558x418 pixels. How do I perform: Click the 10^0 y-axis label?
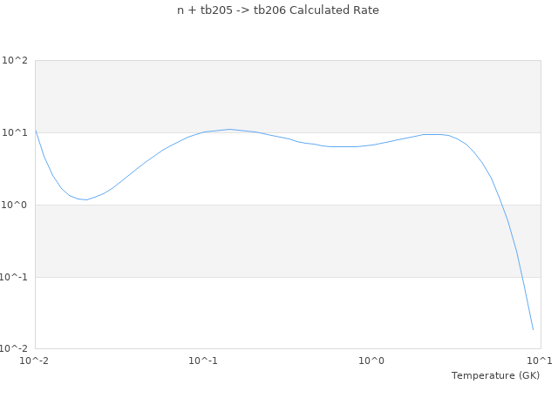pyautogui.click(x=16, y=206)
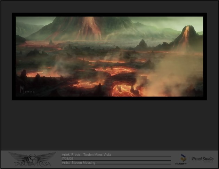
---
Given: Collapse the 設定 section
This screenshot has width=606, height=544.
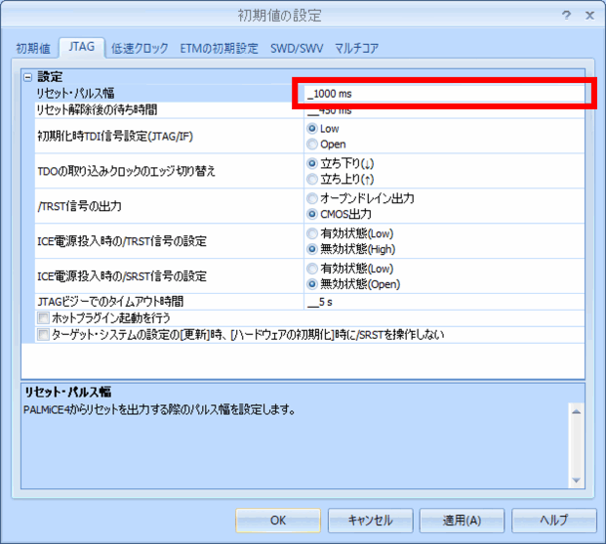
--
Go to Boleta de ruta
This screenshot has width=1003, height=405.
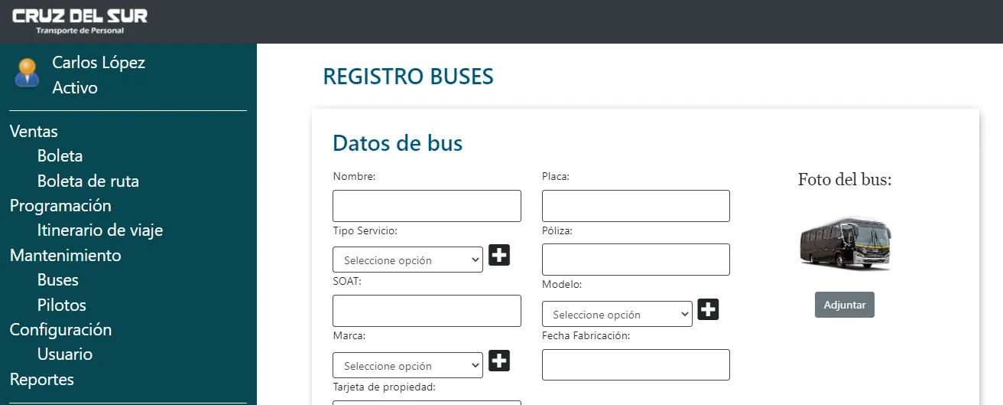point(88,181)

EXERCISE AIM
Write out everything from the line containing "Given: Collapse the 設定 section" down to the line containing "This screenshot has width=606, height=544.", including both, and nothing else.

THE RESULT
Given: Collapse the 設定 section
This screenshot has width=606, height=544.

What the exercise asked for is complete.